→ **Parts of the exercise**
1. List every section heading in the Exchange Server -1018 post below.
2. In the Exchange Server -1018 post below, how many times does Exchange Server try to read the data to check whether the error was transient?
3. Pick up the Exchange Server -1018 post below after its final sentence and carry it forward.

→ **Reading passage**
• • • •

Title: Message
from Technet... HTH
Jack

Understanding -1018 Errors

Many Microsoft Exchange Server 5.5 customers have reported a particular error, called a "-1018," during day-to-day operation of Exchange Server. This market bulletin describes the conditions that cause this error to occur, and how you can use it to ensure higher levels of reliability and scalability for your Exchange server.

The -1018 Error and Why It Occurs

Rather than accept damaged data that could compromise your mail system and potentially cause systematic crashes over time, Exchange Server displays the -1018 error to alert you to the possible existence of bad data before it is backed up. Exchange Server displays this error if it detects potential data damage that is caused by either the operating system or by the failure of one of the underlying hardware subsystems that runs Exchange Server.

When Exchange Server makes a request to the hardware to read data from the database, it compares the returned data page and the calculated data checksum with the page number and checksum that were placed on the page when it was written. If a mismatch is detected, a -1018 error is generated. Note that this warning indicates that only the verification has failed. It is possible that the data on disk has not been damaged, and that a transient error has occurred in the data delivery system instead. To determine if the error was transient, Exchange Server attempts to read the data sixteen times. If the correct data is still not returned, Exchange logs an event ID 200, which states that the read retry has failed. An event ID 201 indicates that the read retry has succeeded.

What to Do When a -1018 Error Occurs

If additional confirmation of data damage is required, Microsoft recommends that you run the Esefile utility, which is available in the Support directory of Exchange Server 5.5 Service Pack 3.

Get on the 'phone to PSS before you touch this... ;-) 

Due to the fact that the -1018 error indicates a likely problem in a hardware subsystem, full backups of Exchange Server will not be completed while this problem exists. However, Exchange Server will continue to run until you can investigate the cause of the warning.

• • • •

→ **Listed records**
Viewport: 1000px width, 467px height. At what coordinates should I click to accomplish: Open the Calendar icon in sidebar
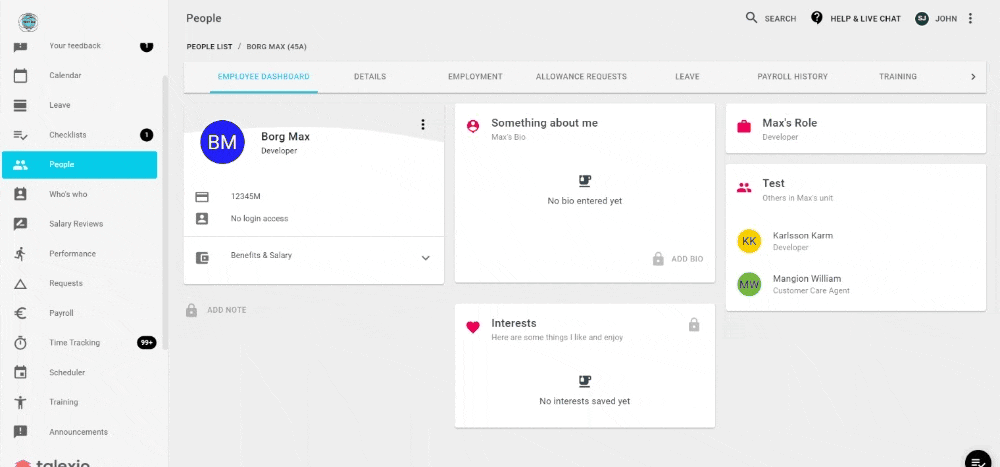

• • • •

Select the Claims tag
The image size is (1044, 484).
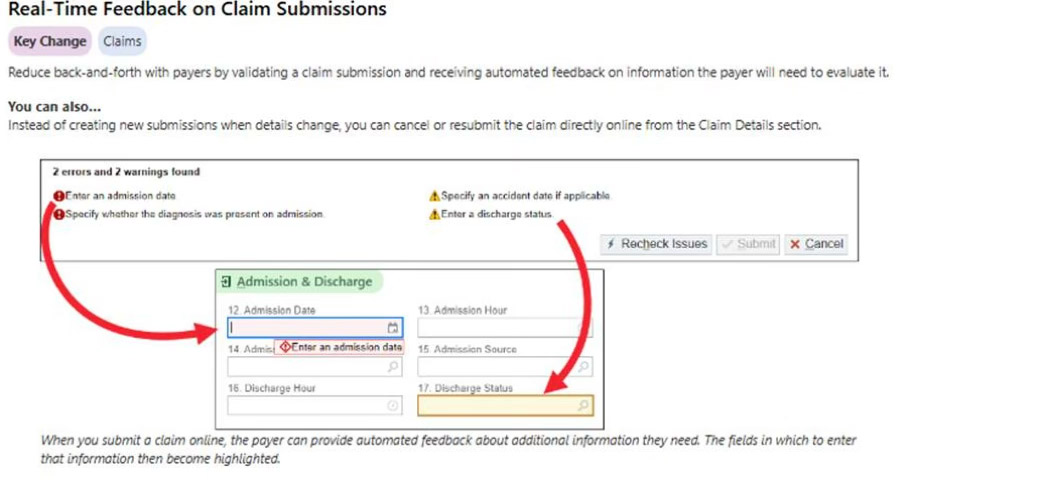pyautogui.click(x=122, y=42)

• • • •

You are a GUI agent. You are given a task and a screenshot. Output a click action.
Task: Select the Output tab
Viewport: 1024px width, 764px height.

• • • •

→ **Final results**
1.
Understanding -1018 Errors
The -1018 Error and Why It Occurs
What to Do When a -1018 Error Occurs

2. Sixteen times.

3.
Why -1018 Errors are Crucial for Successful Data Backup

The -1018 error is used to provide an effective early warning for subsystem failure. By carefully checking the validity of data returned by the operating system and hardware subsystems, Exchange Server 5.5 ensures that your system contains valid data. In particular, all data is checked during backup to guarantee that it contains no errors. Without this level of error detection, your data might be damaged by a failing subsystem without your knowledge, which could result in the backup of damaged and unrecoverable data.

How to Avoid -1018 Errors

Customers should have a well thought out response plan for dealing with the occurrence of -1018 errors, and that plan should include escalation paths for hardware issues both within their organization and with their system vendor.

The following are deployment and administration areas that should be carefully reviewed when a system is experiencing -1018 errors:

Hardware fault tolerance. The most common cause of -1018 errors is when an Exchange site has no hardware fault tolerance. This typically occurs when backup is the only means of fault tolerance, and any part of the hardware subsystem fails. In this case, we recommend that customers adopt a higher level of hardware fault tolerance.

Operational practices. Good operational practices can reduce or eliminate other situations that give rise to -1018 messages. Specific attention should be paid to:

· Correct SCSI termination. In the case of a -1018 error, both SCSI termination and SCSI equipment should be checked for failure—SCSI problems commonly lead to data loss and corresponding -1018 errors.

· Caching controller management. If a caching controller is used with Exchange Server, it is critical that this controller be fully fault tolerant. This means that the controller must have a battery backup so that data in its cache will not be lost during a power failure, and can be moved to a new card if the controller card itself fails. Cache mirroring is also recommended so that memory errors can be easily corrected.

· Drive replacement. If a server is turned off without a clean shutdown and a drive is replaced, the RAID rebuild of the drive when the server is restarted will cause cached data to be lost.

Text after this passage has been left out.